I built my first PC about 7 months ago with the following specs: MSI A520m PRO motherboard, Ryzen 5 5600 processor, Teamgroup 512GB SSD, RX580 2048SP graphics card, and 16GB of RAM (8GB from Corsair Vengeance and 8GB from Fury, both at 3200 MHz). I'm using a Corsair CX750 power supply. Everything was running smoothly until recently when my PC started randomly rebooting. I checked the event viewer and saw a WHEA logger event ID 1 indicating a hardware failure was causing the reboots.
Initially, I thought it might be due to bent CPU pins, but after inspecting, I found no issues. I reseated the PSU and all cables, and I got some help from others who suggested that having two different RAM sticks might be causing instability, despite having XMP enabled, which I later turned off without any improvement.
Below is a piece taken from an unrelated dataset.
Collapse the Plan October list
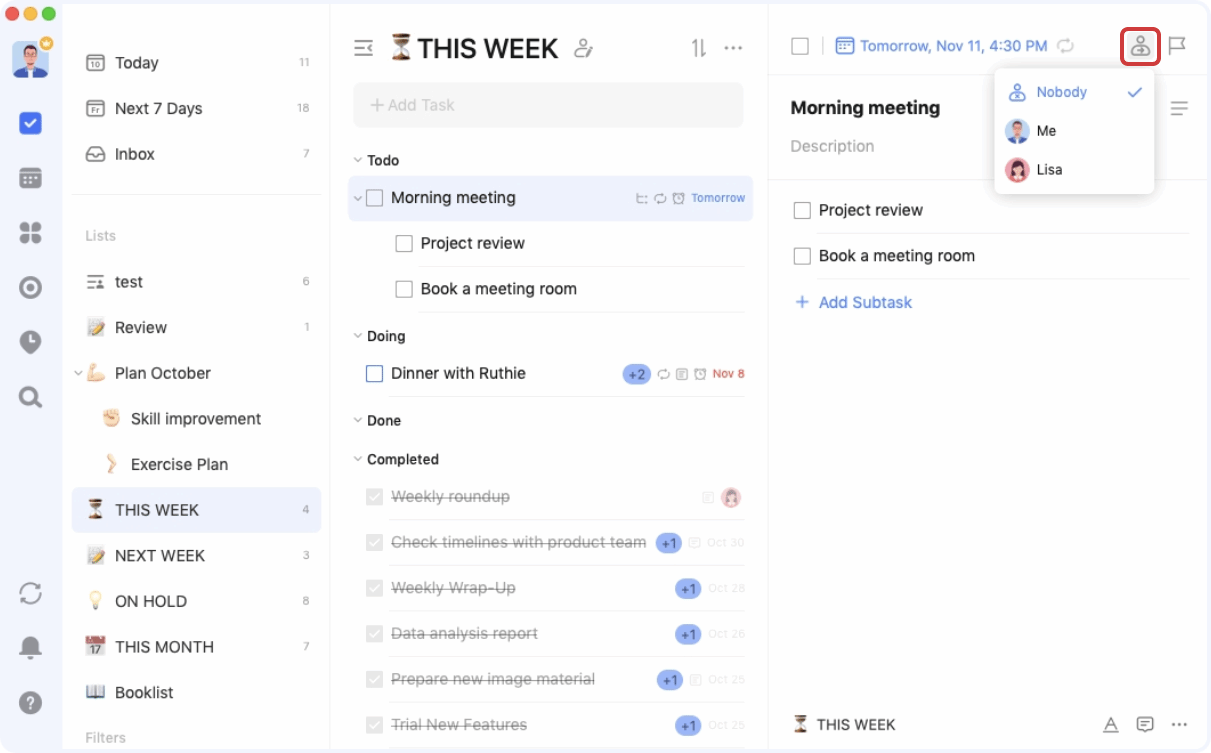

I monitored my PSU using HWMonitor, and it appears to be functioning normally, providing the right voltages. However, I also consulted ChatGPT for troubleshooting, and it suggested that my GPU might be failing, which raised some concern since my graphics card was used for mining before. It has stock memory and core clock rates of 1500 MHz and 1150 MHz, respectively, which seem low compared to a standard RX580. I'm not fully convinced by the AI's analysis, though. I'm currently on a tight budget and can't afford to replace either the PSU or GPU. I could really use some advice to get my PC running reliably again. Thanks in advance!
1 Answer
I had a similar issue before, and it turned out to be a low CMOS battery causing the WHEA errors. I updated the BIOS, and everything started working normally again, so it might be worth checking that out!

That's a good point! I've also seen cheap CMOS batteries fail pretty quickly on motherboards. If you have the chance, definitely swap it out to see if that resolves your issue.